▶ WHAT TO DO
Each entry must be restated word for word, with nothing omitted.

___

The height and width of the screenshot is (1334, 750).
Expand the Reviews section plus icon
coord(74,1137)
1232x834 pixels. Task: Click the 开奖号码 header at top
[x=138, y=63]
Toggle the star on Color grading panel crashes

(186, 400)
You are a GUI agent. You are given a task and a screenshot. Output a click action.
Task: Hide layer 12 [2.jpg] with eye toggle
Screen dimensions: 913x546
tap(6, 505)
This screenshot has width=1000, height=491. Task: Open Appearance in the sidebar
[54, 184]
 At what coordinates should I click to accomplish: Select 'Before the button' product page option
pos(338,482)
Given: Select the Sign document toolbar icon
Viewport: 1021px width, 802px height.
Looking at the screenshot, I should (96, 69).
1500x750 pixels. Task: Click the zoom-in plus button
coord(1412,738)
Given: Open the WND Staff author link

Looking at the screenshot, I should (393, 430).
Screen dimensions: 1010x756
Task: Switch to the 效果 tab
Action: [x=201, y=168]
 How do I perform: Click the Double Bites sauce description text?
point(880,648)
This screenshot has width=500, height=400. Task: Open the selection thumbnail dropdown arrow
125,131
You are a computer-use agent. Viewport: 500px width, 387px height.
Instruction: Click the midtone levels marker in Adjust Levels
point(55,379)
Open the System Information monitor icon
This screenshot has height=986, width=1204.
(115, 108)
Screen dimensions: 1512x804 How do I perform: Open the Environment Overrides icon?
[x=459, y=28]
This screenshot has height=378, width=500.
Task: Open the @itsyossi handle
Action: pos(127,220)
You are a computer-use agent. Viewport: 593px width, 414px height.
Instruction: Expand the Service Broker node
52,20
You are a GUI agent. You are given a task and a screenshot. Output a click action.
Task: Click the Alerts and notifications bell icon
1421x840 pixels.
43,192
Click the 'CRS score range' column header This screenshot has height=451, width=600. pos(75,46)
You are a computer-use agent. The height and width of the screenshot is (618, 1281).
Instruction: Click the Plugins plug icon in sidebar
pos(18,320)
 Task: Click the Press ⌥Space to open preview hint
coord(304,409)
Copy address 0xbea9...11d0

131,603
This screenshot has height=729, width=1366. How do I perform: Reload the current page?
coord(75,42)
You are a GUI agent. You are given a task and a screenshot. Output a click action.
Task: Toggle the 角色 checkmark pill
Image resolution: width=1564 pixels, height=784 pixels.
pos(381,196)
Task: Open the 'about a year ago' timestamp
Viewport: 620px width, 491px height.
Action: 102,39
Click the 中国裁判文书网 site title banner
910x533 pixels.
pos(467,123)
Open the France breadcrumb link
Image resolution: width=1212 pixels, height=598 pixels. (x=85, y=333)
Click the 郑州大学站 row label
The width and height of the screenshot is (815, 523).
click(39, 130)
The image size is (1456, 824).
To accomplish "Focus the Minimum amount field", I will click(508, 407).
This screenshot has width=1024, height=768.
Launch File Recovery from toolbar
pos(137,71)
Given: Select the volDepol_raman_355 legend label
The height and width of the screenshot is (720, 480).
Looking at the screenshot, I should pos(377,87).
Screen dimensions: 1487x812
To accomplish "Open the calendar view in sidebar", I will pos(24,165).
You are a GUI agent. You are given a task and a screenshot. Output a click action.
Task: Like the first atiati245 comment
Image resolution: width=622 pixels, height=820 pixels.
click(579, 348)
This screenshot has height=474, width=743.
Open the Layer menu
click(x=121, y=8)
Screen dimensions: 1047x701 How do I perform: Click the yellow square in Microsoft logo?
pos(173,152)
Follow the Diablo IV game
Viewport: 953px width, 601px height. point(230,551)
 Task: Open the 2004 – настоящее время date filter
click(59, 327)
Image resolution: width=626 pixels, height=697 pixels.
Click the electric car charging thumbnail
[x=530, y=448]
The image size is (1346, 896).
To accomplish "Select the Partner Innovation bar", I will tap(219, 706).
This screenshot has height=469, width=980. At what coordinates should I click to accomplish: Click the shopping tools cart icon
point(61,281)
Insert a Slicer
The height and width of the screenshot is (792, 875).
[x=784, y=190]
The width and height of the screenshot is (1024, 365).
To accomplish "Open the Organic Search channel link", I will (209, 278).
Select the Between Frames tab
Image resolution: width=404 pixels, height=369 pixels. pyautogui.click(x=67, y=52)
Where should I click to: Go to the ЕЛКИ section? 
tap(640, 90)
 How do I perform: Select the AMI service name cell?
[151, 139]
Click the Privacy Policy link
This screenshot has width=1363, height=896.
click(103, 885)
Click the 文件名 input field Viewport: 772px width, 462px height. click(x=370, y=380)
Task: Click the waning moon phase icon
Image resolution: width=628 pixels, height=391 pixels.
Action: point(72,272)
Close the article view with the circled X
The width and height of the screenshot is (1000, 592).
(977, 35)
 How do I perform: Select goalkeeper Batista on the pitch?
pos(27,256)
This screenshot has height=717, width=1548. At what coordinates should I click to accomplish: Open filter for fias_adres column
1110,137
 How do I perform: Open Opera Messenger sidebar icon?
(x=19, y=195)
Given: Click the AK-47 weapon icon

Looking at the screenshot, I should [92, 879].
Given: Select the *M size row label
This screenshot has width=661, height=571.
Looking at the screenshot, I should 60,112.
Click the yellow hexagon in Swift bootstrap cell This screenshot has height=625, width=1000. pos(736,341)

___

▶ OUTPUT
The height and width of the screenshot is (1334, 750).
Expand the Reviews section plus icon
coord(74,1137)
1232x834 pixels. Task: Click the 开奖号码 header at top
[x=138, y=63]
Toggle the star on Color grading panel crashes

(186, 400)
You are a GUI agent. You are given a task and a screenshot. Output a click action.
Task: Hide layer 12 [2.jpg] with eye toggle
Screen dimensions: 913x546
tap(6, 505)
This screenshot has width=1000, height=491. Task: Open Appearance in the sidebar
[54, 184]
 At what coordinates should I click to accomplish: Select 'Before the button' product page option
pos(338,482)
Given: Select the Sign document toolbar icon
Viewport: 1021px width, 802px height.
Looking at the screenshot, I should (96, 69).
1500x750 pixels. Task: Click the zoom-in plus button
coord(1412,738)
Given: Open the WND Staff author link

Looking at the screenshot, I should (393, 430).
Screen dimensions: 1010x756
Task: Switch to the 效果 tab
Action: [x=201, y=168]
 How do I perform: Click the Double Bites sauce description text?
point(880,648)
This screenshot has width=500, height=400. Task: Open the selection thumbnail dropdown arrow
125,131
You are a computer-use agent. Viewport: 500px width, 387px height.
Instruction: Click the midtone levels marker in Adjust Levels
point(55,379)
Open the System Information monitor icon
This screenshot has height=986, width=1204.
(115, 108)
Screen dimensions: 1512x804 How do I perform: Open the Environment Overrides icon?
[x=459, y=28]
This screenshot has height=378, width=500.
Task: Open the @itsyossi handle
Action: pos(127,220)
You are a computer-use agent. Viewport: 593px width, 414px height.
Instruction: Expand the Service Broker node
52,20
You are a GUI agent. You are given a task and a screenshot. Output a click action.
Task: Click the Alerts and notifications bell icon
1421x840 pixels.
43,192
Click the 'CRS score range' column header This screenshot has height=451, width=600. pos(75,46)
You are a computer-use agent. The height and width of the screenshot is (618, 1281).
Instruction: Click the Plugins plug icon in sidebar
pos(18,320)
 Task: Click the Press ⌥Space to open preview hint
coord(304,409)
Copy address 0xbea9...11d0

131,603
This screenshot has height=729, width=1366. How do I perform: Reload the current page?
coord(75,42)
You are a GUI agent. You are given a task and a screenshot. Output a click action.
Task: Toggle the 角色 checkmark pill
Image resolution: width=1564 pixels, height=784 pixels.
pos(381,196)
Task: Open the 'about a year ago' timestamp
Viewport: 620px width, 491px height.
Action: 102,39
Click the 中国裁判文书网 site title banner
910x533 pixels.
pos(467,123)
Open the France breadcrumb link
Image resolution: width=1212 pixels, height=598 pixels. (x=85, y=333)
Click the 郑州大学站 row label
The width and height of the screenshot is (815, 523).
click(39, 130)
The image size is (1456, 824).
To accomplish "Focus the Minimum amount field", I will click(508, 407).
This screenshot has width=1024, height=768.
Launch File Recovery from toolbar
pos(137,71)
Given: Select the volDepol_raman_355 legend label
The height and width of the screenshot is (720, 480).
Looking at the screenshot, I should pos(377,87).
Screen dimensions: 1487x812
To accomplish "Open the calendar view in sidebar", I will pos(24,165).
You are a GUI agent. You are given a task and a screenshot. Output a click action.
Task: Like the first atiati245 comment
Image resolution: width=622 pixels, height=820 pixels.
click(579, 348)
This screenshot has height=474, width=743.
Open the Layer menu
click(x=121, y=8)
Screen dimensions: 1047x701 How do I perform: Click the yellow square in Microsoft logo?
pos(173,152)
Follow the Diablo IV game
Viewport: 953px width, 601px height. point(230,551)
 Task: Open the 2004 – настоящее время date filter
click(59, 327)
Image resolution: width=626 pixels, height=697 pixels.
Click the electric car charging thumbnail
[x=530, y=448]
The image size is (1346, 896).
To accomplish "Select the Partner Innovation bar", I will tap(219, 706).
This screenshot has height=469, width=980. At what coordinates should I click to accomplish: Click the shopping tools cart icon
point(61,281)
Insert a Slicer
The height and width of the screenshot is (792, 875).
[x=784, y=190]
The width and height of the screenshot is (1024, 365).
To accomplish "Open the Organic Search channel link", I will (209, 278).
Select the Between Frames tab
Image resolution: width=404 pixels, height=369 pixels. pyautogui.click(x=67, y=52)
Where should I click to: Go to the ЕЛКИ section? 
tap(640, 90)
 How do I perform: Select the AMI service name cell?
[151, 139]
Click the Privacy Policy link
This screenshot has width=1363, height=896.
click(103, 885)
Click the 文件名 input field Viewport: 772px width, 462px height. click(x=370, y=380)
Task: Click the waning moon phase icon
Image resolution: width=628 pixels, height=391 pixels.
Action: point(72,272)
Close the article view with the circled X
The width and height of the screenshot is (1000, 592).
(977, 35)
 How do I perform: Select goalkeeper Batista on the pitch?
pos(27,256)
This screenshot has height=717, width=1548. At what coordinates should I click to accomplish: Open filter for fias_adres column
1110,137
 How do I perform: Open Opera Messenger sidebar icon?
(x=19, y=195)
Given: Click the AK-47 weapon icon

Looking at the screenshot, I should [92, 879].
Given: Select the *M size row label
This screenshot has width=661, height=571.
Looking at the screenshot, I should 60,112.
Click the yellow hexagon in Swift bootstrap cell This screenshot has height=625, width=1000. pos(736,341)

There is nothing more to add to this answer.